Between classes, Eno, who has a 15-month-old son, said, “I’m very happy to be here.”

And it shows in the students, who also appear happy to be in his classroom. Many students in Eno’s second period class, Principles of Engineering, call him by his last name while they build various robotics projects. It may sound a bit casual, but there’s a respect in Eno’s relationship with his students, as if Eno is a trusted older brother.

“The good thing about this teaching position is I get to play a lot,” Eno said. “Kids are doing stuff on Autodesk, like 3D modeling and programming with robotics. So I’m still doing programming. It’s not as complex as I used to – but I’m teaching it, which is fun, and showing kids how to use it, so that’s fun as well.

“The programming for robotics is beyond what even I did. It’s fun working with these students because they have a great programming background. I still get to program. I don’t miss it too much.”

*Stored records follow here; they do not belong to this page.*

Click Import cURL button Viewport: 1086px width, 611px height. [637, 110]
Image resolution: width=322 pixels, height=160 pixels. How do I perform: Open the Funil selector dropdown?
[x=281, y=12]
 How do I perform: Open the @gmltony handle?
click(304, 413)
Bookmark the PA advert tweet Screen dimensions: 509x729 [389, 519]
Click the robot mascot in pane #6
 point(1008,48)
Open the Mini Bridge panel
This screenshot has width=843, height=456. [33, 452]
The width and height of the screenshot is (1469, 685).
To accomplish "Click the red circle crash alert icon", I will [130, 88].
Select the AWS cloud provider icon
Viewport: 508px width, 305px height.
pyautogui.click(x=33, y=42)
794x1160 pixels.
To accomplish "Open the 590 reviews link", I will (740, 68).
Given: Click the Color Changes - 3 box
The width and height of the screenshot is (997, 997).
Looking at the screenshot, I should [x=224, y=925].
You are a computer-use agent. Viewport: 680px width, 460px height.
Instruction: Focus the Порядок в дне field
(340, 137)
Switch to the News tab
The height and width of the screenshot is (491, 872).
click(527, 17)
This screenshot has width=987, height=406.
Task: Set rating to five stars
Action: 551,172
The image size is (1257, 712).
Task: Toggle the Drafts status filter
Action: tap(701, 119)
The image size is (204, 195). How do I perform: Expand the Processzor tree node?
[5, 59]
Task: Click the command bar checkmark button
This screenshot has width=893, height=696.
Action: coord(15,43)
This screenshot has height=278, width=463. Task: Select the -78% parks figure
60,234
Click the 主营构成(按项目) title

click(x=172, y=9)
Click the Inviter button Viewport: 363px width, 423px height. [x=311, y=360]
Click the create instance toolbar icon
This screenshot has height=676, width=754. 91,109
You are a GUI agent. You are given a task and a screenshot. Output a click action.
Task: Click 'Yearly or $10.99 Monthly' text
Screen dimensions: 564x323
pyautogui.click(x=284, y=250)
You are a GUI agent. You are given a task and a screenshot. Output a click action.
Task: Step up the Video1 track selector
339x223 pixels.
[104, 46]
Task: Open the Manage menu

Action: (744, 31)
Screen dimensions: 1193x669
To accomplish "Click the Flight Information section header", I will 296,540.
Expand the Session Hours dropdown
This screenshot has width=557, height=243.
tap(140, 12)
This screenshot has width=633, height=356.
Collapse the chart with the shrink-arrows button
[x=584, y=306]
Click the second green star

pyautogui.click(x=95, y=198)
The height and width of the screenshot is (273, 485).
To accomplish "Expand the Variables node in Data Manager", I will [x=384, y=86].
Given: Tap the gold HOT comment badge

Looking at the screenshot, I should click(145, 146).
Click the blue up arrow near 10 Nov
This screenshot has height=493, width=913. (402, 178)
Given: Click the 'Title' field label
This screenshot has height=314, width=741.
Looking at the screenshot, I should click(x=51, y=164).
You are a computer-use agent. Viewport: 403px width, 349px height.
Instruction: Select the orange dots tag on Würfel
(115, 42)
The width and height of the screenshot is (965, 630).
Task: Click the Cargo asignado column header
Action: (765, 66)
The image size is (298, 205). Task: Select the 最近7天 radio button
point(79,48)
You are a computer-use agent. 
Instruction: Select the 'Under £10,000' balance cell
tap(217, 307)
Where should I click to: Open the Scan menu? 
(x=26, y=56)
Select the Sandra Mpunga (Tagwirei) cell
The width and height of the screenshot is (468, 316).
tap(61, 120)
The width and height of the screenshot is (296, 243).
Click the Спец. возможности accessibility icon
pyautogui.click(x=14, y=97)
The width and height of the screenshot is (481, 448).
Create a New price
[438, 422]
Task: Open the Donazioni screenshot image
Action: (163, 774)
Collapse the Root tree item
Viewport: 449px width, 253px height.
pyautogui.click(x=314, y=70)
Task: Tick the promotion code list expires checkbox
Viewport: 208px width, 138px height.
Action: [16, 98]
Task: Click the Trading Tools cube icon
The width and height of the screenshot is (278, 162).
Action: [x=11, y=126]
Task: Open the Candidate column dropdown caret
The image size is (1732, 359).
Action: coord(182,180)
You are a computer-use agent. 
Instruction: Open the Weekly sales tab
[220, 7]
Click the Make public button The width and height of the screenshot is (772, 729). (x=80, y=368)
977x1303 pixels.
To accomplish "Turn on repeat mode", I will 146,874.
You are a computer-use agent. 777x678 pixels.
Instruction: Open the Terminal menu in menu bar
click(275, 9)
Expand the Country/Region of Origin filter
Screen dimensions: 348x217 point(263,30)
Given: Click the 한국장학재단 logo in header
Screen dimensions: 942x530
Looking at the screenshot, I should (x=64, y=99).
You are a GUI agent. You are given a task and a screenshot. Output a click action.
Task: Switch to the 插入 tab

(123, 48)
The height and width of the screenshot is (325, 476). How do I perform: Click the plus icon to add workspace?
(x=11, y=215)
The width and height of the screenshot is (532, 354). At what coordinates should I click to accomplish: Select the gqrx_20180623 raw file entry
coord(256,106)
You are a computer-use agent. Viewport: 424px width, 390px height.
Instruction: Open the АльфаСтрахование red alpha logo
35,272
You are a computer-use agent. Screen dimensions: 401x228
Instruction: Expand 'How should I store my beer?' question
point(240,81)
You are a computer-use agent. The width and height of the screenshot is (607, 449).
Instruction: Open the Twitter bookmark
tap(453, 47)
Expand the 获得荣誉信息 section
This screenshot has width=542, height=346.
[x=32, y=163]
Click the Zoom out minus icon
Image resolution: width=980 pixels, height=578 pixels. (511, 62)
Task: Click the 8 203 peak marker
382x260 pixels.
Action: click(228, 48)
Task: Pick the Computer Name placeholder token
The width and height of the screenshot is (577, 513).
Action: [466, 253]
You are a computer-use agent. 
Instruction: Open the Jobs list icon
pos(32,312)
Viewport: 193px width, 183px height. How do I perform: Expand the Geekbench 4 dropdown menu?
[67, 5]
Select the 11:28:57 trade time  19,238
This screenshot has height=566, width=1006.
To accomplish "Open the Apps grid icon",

Eno said his transition to teaching was made easier by the fact that he was previously teaching other professionals software technology as a consultant. But mostly, he credits fellow teachers, especially his mentor, Kathy Clemmer.

When Eno was a student, his algebra and calculus teacher made an impression. And when he returned as a teacher, he reached out to Clemmer. He observed her classroom several times and watched closely how she engaged her students.

“I believe very passionately that you can do math and science anywhere,” Clemmer said. “It’s not about passively sitting in a classroom taking notes and doing homework problems. That’s very passive learning and truly doing math and science. If you were to walk into an active learning classroom, students are doing the mathematics. They are writing on the windows. They are writing on the walls. They are writing everywhere. He learned that from me. That is the really key piece.”

Math problems are scrawled on the windows in Eno’s classroom. That’s part of Clemmer’s influence on his classroom, but Eno has also had an influence on her.

“I am a theoretical mathematician. That’s my background. I do not like physics,” Clemmer said. “I can do physics. But it’s not something I enjoy. Out of all of the years I have been here, including when Steven was a student in my class, I always told my students I don’t like physics. It’s not necessarily a good thing to do.”

Of all the different colleagues Clemmer has had through the years who have taught physics, she never really felt that she needed to validate the fact that there are people who enjoy physics. Now things are different— and that’s because of Eno.

“Steven has totally changed my thinking,” Clemmer said. “I am very, very careful. I actually tell my students that I promised Mr. Eno I would not say anything negative about physics. And I don’t. I go to him and say, how does this physics piece work? So that I can then bring it back to my calculus class. It’s the first time really in the history of El Segundo between physics and calculus that the two of us are working together.”

Shevlin has made it clear to Eno that he can be the head coach of baseball or football in the future, if he wants.

“He is the whole package,” Shevlin said. “He is charismatic. A lot of times you see teachers who are really, really smart but don’t communicate well. Their level is so high they can’t get it across to the kids. And because of his coaching, he has an advantage. He knows how to reach all levels of kids.”

For now, Eno is very happy exactly where he is.